What to work on:
Repeat the entries exactly as they are written.

Exercise input:
--------------------------------------------------

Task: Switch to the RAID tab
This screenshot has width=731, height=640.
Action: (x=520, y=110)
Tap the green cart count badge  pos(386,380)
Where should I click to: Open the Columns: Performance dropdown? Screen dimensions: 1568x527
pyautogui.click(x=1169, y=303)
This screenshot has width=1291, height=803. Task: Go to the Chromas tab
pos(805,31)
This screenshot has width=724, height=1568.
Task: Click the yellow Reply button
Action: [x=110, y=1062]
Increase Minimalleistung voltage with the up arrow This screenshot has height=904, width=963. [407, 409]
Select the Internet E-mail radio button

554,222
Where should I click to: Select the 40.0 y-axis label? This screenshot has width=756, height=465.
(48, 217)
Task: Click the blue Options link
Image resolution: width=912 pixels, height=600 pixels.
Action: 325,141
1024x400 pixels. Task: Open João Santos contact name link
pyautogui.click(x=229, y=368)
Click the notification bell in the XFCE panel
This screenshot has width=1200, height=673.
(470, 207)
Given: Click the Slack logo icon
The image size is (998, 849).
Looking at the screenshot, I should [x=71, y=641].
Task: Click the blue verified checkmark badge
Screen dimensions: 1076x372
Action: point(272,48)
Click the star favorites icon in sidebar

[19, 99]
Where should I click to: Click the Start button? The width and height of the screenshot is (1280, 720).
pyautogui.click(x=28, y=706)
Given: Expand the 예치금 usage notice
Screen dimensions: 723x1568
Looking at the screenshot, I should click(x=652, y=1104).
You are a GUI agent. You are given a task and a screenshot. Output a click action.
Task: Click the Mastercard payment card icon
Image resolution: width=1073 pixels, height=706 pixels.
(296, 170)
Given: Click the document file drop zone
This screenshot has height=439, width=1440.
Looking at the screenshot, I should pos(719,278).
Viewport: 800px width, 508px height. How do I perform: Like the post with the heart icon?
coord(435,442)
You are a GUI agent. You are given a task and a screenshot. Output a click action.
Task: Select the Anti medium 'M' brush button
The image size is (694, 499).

--------------------------------------------------

Problem solution:
Task: Switch to the RAID tab
This screenshot has width=731, height=640.
Action: (x=520, y=110)
Tap the green cart count badge  pos(386,380)
Where should I click to: Open the Columns: Performance dropdown? Screen dimensions: 1568x527
pyautogui.click(x=1169, y=303)
This screenshot has width=1291, height=803. Task: Go to the Chromas tab
pos(805,31)
This screenshot has width=724, height=1568.
Task: Click the yellow Reply button
Action: [x=110, y=1062]
Increase Minimalleistung voltage with the up arrow This screenshot has height=904, width=963. [407, 409]
Select the Internet E-mail radio button

554,222
Where should I click to: Select the 40.0 y-axis label? This screenshot has width=756, height=465.
(48, 217)
Task: Click the blue Options link
Image resolution: width=912 pixels, height=600 pixels.
Action: 325,141
1024x400 pixels. Task: Open João Santos contact name link
pyautogui.click(x=229, y=368)
Click the notification bell in the XFCE panel
This screenshot has width=1200, height=673.
(470, 207)
Given: Click the Slack logo icon
The image size is (998, 849).
Looking at the screenshot, I should [x=71, y=641].
Task: Click the blue verified checkmark badge
Screen dimensions: 1076x372
Action: point(272,48)
Click the star favorites icon in sidebar

[19, 99]
Where should I click to: Click the Start button? The width and height of the screenshot is (1280, 720).
pyautogui.click(x=28, y=706)
Given: Expand the 예치금 usage notice
Screen dimensions: 723x1568
Looking at the screenshot, I should click(x=652, y=1104).
You are a GUI agent. You are given a task and a screenshot. Output a click action.
Task: Click the Mastercard payment card icon
Image resolution: width=1073 pixels, height=706 pixels.
(296, 170)
Given: Click the document file drop zone
This screenshot has height=439, width=1440.
Looking at the screenshot, I should pos(719,278).
Viewport: 800px width, 508px height. How do I perform: Like the post with the heart icon?
coord(435,442)
You are a GUI agent. You are given a task and a screenshot. Output a click action.
Task: Select the Anti medium 'M' brush button
The image size is (694, 499).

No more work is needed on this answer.